**Exercise instructions:**
1/ According to the excerpt on Secure Boot and kernel command lines, what command did the writer use to override the kernel command line?
2/ Repeat part of the excerpt on Secure Boot and kernel command lines, starting at the words "Still, you have" and stopping after "something goes wrong.".

---- Excerpt

Still, you have to seal the new secret while a firmware update transaction.
This way demands that you can under all circumstances rule out any side
effects to the current boot path in case something goes wrong.
> > That said, if you have Secure Boot enabled and use unified kernel
> > images, what does measuring the cmdline to PCR#8 give you in addition to
> > just sealing the secret with ― probably among others ― PCR#4 and thereby
> > bind it to (at least) the unified kernel image ― which includes the
> > cmdline as PE/COFF section?
>
> in my experiments, I was able to override the kernel command line with
> bg_setenv -a. this is probably a "feature" of systemd's stub (maybe this would
> not happen when directly building the kernel as an EFI binary but I am
> guessing that efibootguard should not assume a specific unified kernel image
> implementation?)

--------
---- Data excerpts

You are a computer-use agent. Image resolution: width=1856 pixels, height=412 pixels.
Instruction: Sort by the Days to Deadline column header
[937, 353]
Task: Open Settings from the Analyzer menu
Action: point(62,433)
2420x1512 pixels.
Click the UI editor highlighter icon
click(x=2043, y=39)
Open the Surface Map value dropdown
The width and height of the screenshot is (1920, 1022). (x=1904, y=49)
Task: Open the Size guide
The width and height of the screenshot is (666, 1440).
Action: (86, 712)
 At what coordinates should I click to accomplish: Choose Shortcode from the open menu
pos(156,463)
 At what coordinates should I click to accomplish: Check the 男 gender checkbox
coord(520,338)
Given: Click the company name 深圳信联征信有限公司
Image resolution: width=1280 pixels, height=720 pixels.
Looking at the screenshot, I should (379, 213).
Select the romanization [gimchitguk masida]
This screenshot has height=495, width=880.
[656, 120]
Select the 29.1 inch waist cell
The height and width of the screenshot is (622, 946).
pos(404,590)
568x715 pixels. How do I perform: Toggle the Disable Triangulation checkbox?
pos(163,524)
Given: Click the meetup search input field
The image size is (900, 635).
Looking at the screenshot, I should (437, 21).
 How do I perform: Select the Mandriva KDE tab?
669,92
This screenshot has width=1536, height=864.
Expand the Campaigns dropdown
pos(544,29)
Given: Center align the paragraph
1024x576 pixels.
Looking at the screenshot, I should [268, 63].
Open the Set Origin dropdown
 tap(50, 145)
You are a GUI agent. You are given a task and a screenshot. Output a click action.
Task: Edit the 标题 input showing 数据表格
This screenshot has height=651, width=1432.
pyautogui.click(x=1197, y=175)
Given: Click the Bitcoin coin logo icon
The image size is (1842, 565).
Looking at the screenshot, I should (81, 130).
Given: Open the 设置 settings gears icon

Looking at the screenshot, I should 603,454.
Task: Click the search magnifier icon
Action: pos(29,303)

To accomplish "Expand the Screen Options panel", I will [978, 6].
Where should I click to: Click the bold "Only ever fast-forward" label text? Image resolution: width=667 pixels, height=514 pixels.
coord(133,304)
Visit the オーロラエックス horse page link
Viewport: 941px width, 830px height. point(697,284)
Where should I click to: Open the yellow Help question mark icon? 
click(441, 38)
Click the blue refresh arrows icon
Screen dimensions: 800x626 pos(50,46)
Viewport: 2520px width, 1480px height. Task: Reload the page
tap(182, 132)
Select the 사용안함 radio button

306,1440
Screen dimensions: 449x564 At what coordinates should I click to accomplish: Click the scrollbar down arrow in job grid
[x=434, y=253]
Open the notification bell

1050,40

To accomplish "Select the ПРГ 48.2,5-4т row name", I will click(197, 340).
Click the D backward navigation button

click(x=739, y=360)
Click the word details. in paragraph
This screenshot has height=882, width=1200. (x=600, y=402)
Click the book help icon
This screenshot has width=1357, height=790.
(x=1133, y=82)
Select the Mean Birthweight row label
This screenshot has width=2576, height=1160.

--------

**The results:**
1/ bg_setenv -a

2/
Still, you have to seal the new secret while a firmware update transaction.
This way demands that you can under all circumstances rule out any side
effects to the current boot path in case something goes wrong.